Karel Píč (Karolo Piĉ; 6 December 1920 – 15 August 1995) was a leading Czech Esperantist, a member of the Academy of Esperanto, a poet and writer of short stories, essays, and novels in Esperanto.

==Role in Esperanto literature==
Karel Píč was a famous and influential Esperanto author. He introduced and used many neologisms, which was controversial. Aside from neologisms, he was noted for his experimental usage of Esperanto; some commentators go so far as to call his usage "piĉido" and imply it is almost another language.

His best known work, epitomizing his linguistic experimentation, is the semi-autobiographical novel La Litomiŝla tombejo (The Litomyšl Cemetery) (1981) set in his hometown of Litomyšl. Upon his death, Píč was buried in that cemetery, and his tombstone bears the Czech words “Esperantský spisovatel” (“Esperanto writer”).

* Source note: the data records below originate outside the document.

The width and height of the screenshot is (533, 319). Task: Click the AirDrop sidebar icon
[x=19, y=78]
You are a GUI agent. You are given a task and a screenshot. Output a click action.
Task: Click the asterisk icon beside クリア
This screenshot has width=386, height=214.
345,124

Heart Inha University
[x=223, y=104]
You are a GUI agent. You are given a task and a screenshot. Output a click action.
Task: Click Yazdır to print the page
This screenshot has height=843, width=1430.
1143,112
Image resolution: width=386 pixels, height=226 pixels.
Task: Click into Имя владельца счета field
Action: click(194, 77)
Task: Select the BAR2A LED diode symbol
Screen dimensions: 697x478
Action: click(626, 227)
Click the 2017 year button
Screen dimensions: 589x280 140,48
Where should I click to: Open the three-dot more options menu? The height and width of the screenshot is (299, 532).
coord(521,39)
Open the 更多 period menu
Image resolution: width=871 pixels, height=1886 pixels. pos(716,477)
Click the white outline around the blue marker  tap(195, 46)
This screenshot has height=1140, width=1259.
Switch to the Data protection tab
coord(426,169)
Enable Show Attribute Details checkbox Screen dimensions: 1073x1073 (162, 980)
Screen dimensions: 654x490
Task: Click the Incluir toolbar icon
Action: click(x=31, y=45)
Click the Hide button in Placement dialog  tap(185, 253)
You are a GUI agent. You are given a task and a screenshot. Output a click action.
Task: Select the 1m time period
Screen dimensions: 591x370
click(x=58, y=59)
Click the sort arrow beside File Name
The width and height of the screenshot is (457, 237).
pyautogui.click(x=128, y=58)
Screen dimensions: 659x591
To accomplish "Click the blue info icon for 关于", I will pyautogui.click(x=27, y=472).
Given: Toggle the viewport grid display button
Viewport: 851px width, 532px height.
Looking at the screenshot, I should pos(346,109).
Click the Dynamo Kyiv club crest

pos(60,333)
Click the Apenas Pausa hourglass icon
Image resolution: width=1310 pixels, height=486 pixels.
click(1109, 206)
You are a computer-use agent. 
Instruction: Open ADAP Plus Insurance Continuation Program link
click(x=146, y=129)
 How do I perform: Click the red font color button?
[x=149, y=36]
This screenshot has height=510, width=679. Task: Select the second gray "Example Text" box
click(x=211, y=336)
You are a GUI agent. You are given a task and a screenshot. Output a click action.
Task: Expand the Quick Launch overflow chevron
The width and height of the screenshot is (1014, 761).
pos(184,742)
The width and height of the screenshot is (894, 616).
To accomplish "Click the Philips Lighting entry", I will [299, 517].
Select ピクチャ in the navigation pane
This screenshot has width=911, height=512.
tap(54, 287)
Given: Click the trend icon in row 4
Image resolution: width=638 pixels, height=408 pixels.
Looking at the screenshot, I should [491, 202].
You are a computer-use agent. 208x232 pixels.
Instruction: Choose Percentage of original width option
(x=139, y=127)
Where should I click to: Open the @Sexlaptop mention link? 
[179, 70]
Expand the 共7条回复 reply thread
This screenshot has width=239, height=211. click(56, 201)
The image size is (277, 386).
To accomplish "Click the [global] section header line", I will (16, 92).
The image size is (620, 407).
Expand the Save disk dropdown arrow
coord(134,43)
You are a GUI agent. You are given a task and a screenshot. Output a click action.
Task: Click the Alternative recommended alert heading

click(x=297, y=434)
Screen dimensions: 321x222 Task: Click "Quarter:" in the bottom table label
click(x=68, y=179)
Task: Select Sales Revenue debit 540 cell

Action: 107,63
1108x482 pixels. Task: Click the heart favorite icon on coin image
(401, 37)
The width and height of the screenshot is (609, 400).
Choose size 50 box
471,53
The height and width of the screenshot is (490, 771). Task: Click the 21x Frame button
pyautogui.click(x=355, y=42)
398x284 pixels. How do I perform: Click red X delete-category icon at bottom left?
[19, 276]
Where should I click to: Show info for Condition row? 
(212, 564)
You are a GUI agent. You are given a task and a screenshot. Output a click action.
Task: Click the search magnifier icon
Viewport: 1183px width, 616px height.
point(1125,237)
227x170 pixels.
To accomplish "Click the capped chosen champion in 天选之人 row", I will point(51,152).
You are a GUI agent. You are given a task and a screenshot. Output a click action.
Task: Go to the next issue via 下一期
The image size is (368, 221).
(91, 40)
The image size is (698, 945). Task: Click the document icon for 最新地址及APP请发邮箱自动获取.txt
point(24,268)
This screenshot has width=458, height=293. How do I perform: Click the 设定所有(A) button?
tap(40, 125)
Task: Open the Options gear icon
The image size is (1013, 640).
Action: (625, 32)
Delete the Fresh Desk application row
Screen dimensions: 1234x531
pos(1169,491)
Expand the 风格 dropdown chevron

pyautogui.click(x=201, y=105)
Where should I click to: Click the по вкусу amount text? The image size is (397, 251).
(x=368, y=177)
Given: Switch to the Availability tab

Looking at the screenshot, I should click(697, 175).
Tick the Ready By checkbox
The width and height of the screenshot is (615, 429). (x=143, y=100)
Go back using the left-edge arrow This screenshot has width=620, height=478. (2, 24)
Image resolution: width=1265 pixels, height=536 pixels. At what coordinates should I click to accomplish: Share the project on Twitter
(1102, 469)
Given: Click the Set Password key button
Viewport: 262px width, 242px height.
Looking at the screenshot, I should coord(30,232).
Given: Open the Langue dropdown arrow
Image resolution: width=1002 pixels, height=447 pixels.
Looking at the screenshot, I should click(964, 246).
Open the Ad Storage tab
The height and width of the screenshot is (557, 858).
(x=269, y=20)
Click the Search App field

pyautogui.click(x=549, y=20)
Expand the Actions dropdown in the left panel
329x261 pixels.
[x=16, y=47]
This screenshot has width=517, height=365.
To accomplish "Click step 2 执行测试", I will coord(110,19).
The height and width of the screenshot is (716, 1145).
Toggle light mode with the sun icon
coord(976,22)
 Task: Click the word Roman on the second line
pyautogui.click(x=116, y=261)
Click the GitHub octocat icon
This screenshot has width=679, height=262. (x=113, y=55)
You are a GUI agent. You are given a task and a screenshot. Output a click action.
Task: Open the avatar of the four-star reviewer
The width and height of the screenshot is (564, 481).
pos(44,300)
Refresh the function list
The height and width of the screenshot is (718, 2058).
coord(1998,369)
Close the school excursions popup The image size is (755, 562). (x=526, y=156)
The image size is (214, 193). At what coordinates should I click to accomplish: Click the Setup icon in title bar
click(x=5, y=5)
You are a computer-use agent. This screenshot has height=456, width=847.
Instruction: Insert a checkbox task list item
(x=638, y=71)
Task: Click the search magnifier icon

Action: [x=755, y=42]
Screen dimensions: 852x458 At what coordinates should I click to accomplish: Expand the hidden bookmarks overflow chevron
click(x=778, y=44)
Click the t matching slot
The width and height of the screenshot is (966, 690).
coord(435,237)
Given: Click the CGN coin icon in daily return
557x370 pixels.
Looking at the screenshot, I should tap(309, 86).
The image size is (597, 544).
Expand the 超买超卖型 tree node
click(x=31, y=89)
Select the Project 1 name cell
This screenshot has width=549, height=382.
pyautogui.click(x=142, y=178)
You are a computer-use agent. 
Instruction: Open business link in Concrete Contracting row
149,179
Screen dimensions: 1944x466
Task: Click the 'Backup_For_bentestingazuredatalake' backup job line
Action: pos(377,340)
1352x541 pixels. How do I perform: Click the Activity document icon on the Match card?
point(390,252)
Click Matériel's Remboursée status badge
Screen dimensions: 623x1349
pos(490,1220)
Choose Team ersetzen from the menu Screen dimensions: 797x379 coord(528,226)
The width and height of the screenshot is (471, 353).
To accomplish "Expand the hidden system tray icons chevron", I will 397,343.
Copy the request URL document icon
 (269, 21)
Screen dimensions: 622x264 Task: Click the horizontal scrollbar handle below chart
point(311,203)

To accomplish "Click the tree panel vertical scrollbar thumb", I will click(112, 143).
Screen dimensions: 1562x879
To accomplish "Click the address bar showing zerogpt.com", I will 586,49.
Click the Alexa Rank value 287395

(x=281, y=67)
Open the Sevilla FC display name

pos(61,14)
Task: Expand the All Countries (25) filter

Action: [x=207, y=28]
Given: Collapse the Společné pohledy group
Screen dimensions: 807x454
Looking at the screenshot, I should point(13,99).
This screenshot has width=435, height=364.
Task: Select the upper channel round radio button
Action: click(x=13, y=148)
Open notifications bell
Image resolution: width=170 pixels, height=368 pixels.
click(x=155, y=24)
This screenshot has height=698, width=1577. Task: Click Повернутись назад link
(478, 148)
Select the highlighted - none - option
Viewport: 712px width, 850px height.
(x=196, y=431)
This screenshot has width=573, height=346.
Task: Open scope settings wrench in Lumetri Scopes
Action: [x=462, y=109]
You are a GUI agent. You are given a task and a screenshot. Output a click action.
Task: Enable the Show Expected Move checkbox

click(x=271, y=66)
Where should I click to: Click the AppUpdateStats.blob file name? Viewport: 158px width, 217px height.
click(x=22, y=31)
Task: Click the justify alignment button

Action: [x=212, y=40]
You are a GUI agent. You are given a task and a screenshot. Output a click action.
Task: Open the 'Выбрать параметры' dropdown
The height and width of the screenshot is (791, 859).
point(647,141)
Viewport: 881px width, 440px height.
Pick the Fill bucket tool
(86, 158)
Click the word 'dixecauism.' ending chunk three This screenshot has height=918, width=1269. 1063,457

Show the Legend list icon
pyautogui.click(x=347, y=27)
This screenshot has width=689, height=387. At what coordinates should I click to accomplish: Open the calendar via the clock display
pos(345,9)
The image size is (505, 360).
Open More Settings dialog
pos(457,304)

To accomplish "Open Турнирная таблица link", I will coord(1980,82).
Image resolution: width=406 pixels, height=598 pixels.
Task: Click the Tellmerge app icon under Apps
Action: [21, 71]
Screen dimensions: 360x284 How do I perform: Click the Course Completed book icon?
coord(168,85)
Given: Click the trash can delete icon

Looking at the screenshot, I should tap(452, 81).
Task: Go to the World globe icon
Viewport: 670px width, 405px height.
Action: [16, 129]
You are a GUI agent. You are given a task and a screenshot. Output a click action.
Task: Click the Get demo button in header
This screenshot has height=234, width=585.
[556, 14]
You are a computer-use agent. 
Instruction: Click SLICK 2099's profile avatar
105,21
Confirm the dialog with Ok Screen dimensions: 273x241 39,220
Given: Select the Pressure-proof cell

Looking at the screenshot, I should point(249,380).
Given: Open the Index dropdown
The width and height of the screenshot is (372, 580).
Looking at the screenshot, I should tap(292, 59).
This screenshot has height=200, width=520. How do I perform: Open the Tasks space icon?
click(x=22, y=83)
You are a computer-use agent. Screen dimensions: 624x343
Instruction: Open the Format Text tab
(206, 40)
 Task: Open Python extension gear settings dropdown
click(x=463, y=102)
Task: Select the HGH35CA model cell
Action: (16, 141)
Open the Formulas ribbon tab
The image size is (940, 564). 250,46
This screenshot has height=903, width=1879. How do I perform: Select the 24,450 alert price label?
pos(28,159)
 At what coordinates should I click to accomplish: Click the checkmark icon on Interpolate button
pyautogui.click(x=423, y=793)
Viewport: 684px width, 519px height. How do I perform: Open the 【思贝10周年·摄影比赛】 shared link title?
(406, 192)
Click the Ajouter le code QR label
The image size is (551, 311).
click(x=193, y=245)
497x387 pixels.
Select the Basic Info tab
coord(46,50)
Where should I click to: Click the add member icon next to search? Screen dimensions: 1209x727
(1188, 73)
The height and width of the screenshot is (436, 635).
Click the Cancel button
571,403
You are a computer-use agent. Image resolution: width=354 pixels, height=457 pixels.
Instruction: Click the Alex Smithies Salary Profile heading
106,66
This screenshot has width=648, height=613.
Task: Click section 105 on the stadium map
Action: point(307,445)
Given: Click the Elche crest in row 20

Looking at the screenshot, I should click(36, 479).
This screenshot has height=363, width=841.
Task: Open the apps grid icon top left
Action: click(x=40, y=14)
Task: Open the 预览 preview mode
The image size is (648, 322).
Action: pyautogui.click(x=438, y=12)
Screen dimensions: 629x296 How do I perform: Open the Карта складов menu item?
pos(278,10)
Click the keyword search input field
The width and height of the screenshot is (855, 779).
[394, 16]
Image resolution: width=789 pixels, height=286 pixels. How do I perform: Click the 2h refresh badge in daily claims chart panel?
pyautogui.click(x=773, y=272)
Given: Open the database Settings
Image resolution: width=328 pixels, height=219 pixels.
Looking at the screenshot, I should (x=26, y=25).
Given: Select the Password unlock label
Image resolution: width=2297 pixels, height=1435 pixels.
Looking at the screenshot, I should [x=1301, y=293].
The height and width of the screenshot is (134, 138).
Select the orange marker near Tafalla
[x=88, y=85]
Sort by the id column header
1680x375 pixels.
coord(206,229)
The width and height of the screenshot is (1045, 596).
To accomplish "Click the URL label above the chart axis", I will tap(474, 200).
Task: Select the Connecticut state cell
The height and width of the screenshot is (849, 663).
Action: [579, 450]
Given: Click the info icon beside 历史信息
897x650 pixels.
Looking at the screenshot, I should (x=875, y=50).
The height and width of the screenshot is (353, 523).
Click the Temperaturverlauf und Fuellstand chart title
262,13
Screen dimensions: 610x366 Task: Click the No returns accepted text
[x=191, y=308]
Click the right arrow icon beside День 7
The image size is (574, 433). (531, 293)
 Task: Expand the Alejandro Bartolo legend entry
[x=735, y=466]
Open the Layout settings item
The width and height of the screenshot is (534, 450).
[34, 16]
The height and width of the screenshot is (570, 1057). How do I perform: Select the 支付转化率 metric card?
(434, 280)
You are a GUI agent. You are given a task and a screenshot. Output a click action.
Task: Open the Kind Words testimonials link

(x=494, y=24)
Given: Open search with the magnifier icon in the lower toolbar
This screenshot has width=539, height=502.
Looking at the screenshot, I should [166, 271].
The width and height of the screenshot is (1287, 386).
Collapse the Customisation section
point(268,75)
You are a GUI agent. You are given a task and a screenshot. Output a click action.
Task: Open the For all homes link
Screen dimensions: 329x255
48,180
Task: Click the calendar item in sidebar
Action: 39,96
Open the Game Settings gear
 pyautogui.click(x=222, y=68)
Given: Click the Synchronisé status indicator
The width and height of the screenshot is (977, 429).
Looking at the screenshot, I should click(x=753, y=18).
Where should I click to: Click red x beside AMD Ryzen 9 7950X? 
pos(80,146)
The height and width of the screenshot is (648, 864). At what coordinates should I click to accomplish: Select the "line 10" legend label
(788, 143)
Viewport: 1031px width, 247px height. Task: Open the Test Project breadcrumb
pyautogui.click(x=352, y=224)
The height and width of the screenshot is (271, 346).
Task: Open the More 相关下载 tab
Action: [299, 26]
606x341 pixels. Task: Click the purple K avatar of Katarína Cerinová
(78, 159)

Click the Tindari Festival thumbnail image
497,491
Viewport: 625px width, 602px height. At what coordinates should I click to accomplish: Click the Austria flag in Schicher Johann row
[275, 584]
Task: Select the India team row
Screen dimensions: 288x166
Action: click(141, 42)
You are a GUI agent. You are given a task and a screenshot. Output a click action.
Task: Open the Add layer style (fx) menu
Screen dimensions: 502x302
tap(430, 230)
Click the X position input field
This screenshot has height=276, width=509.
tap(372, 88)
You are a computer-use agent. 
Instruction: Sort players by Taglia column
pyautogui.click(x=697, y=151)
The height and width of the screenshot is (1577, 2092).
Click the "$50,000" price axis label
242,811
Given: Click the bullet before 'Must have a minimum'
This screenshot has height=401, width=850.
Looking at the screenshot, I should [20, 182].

The "Concise Encyclopedia of the Original Literature of Esperanto" quotes several influential Esperantists about the importance of La Litomiŝla tombejo. Osmo Buller wrote "it is something truly important in Esperanto literature", and Jorge Camacho claimed it as "probably the highest achievement of [Esperanto's] original literature". Esperanto poet William Auld included the novel on his list of Esperanto classics.

==Publications==
- Short stories
  - Ekkrioj de Georgino (Georgia's Cries)
  - Fabeloj el transe (Fables from the Other Side)
  - La Davida harpo (David's Harp)
  - Aboco (ABC)
  - Angoro (Anguish)
- Novels
  - La Litomiŝla tombejo (The Litomyšl Cemetery)
  - Ordeno de verkistoj (The Order of Writers - published posthumously in 1997)
  - Mistero de tri unuoj (The Mystery of Three Ones)
  - La Bermuda triangulo (The Bermuda Triangle)
  - Klaĉejo (Nest of Gossip)
- Articles
  - La granda superstiĉo (The Grand Superstition)
- Essays
  - Kritiko kaj recenzistiko en Esperanto (Criticism and the Art of Reviewing in Esperanto)
  - La interna vivo de Esperanto (The Inner Life of Esperanto)
  - Esperantaj neologismoj (Esperanto Neologisms, Esperantista 1949, pp. 57, 65)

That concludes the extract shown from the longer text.